L'orant est une figure romaine de la piété, représentée debout, les bras levés en geste de prière. Les chrétiens réutilisent cette image, notamment sur les sarcophages et dans les catacombes. Mais elle représente alors moins la piété en général que la piété du défunt. Cependant, dans un premier temps, les traits de l'orant ne sont pas personnalisés : ce n'est qu'une image-signe. Puis l'image devient plus descriptive et le défunt est finalement représenté pour lui-même (ce type de portrait funéraire disparaît à la fin du IVe siècle) et plus en orant. Cette figure n'est alors plus utilisée que comme un élément de la représentation des saints et des martyrs.

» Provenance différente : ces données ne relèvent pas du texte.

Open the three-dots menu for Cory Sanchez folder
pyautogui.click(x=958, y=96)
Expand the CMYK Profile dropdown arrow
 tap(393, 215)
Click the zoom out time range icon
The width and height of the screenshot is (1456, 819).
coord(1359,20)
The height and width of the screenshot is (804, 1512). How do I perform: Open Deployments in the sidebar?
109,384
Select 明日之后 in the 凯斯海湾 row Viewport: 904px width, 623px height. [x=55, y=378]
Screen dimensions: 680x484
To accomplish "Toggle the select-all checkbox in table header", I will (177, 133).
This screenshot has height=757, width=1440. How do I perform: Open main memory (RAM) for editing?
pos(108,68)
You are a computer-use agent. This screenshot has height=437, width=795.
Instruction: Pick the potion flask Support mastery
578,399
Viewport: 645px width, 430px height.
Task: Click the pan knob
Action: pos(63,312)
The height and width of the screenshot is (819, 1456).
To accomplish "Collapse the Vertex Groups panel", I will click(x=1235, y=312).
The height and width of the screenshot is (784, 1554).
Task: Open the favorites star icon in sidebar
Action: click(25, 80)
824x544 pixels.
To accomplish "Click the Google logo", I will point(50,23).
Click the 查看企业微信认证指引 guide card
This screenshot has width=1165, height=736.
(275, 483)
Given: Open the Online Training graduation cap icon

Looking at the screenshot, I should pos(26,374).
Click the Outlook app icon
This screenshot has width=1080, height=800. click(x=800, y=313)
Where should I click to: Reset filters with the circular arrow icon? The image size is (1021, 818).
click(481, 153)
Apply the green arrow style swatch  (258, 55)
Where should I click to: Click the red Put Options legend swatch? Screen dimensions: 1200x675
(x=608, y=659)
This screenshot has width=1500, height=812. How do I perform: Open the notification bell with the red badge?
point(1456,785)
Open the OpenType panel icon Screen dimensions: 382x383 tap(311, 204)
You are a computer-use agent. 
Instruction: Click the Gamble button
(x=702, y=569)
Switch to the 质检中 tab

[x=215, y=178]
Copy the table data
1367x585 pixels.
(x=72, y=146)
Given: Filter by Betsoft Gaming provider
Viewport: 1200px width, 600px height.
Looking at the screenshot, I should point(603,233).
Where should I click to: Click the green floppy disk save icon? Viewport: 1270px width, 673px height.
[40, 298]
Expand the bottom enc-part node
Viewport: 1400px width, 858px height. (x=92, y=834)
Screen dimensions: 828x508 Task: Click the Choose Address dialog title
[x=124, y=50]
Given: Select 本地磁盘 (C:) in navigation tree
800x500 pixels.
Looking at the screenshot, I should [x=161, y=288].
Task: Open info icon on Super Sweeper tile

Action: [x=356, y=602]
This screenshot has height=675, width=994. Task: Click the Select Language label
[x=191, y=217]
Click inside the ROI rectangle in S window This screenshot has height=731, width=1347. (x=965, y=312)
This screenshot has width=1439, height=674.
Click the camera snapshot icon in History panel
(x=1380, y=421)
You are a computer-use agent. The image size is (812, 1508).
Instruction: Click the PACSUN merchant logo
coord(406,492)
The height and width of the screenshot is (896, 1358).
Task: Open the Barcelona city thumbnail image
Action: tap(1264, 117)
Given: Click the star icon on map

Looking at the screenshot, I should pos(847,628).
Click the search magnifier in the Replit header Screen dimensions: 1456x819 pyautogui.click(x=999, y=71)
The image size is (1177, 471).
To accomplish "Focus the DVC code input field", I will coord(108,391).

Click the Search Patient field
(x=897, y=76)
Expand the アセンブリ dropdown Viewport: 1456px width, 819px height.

La défunte en orante, sarcophage de Marcia Romania Celsa, Musée de l'Arles antique

Conclusion

A la fin du IVe siècle la production de sarcophage s'interrompt, sans que l'on sache exactement pour moi. La prise de Rome perturbe les ateliers (les plus grands sont à Rome, Arles et Marseille) et le commerce de marbre. Mais cette explication ne paraît pas suffisante. Il est possible que cette évolution marque un changement théologique ou une conception différente de la mort. Il pourrait également s'agir des prémices d'une querelle iconoclaste.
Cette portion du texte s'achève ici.